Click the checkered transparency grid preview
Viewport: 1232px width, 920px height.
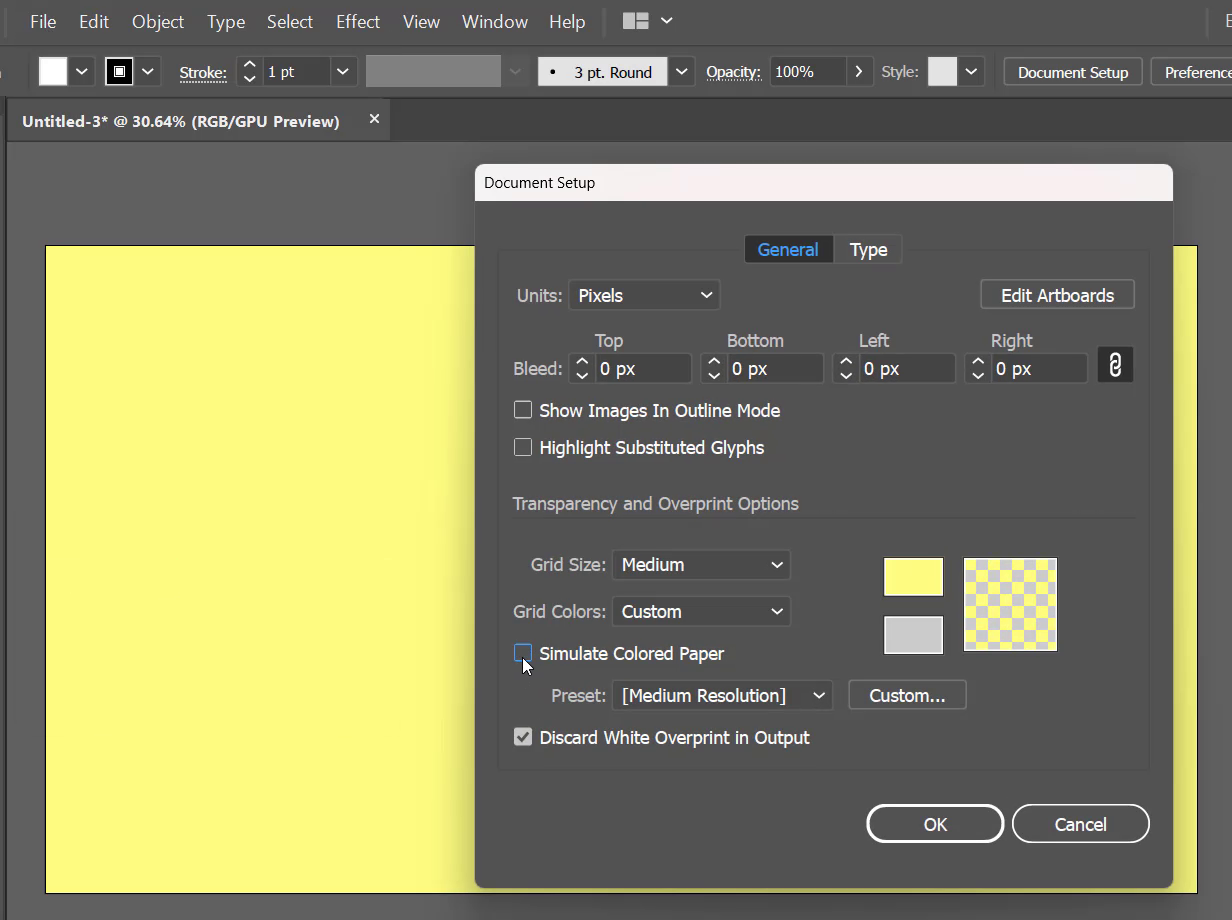click(x=1009, y=604)
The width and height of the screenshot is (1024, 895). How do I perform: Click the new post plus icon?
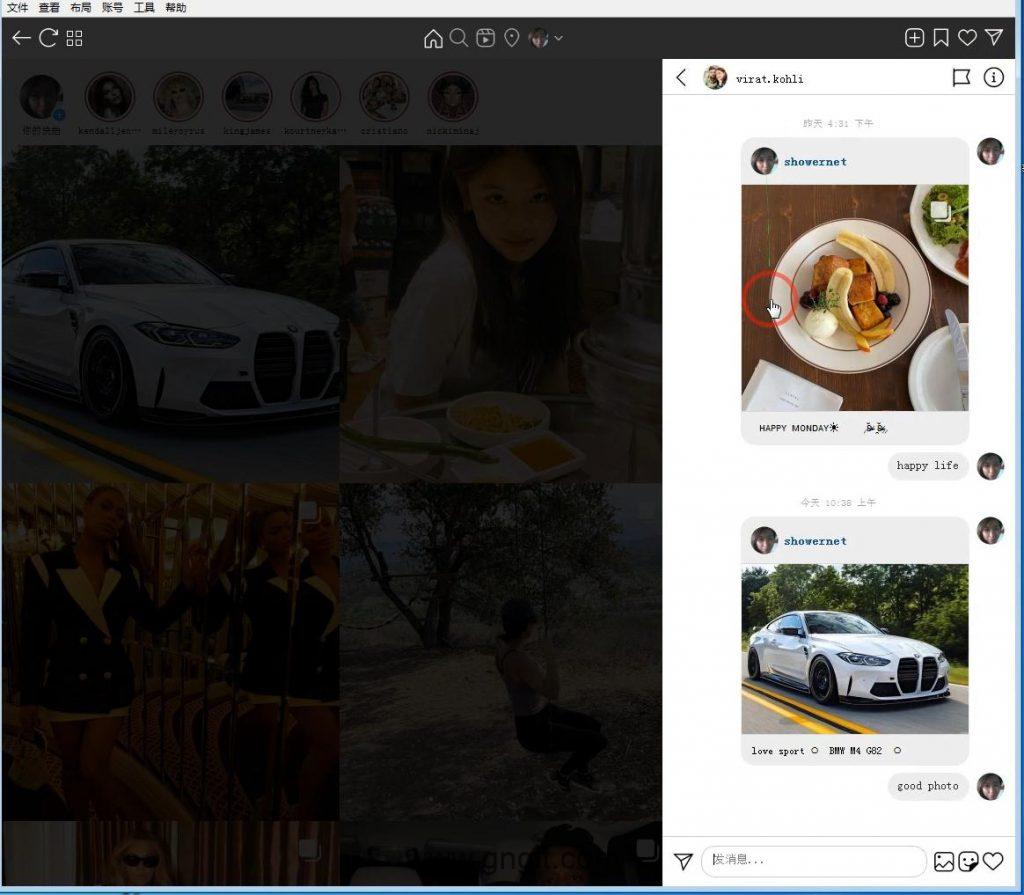pyautogui.click(x=914, y=38)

______________________________

Task to carry out => Reproduce word for word the lines from the line holding "The width and" through the last line of the material above, inclusive, and keep pictures out of it.

Final answer =>
The width and height of the screenshot is (1024, 895). How do I perform: Click the new post plus icon?
pyautogui.click(x=914, y=38)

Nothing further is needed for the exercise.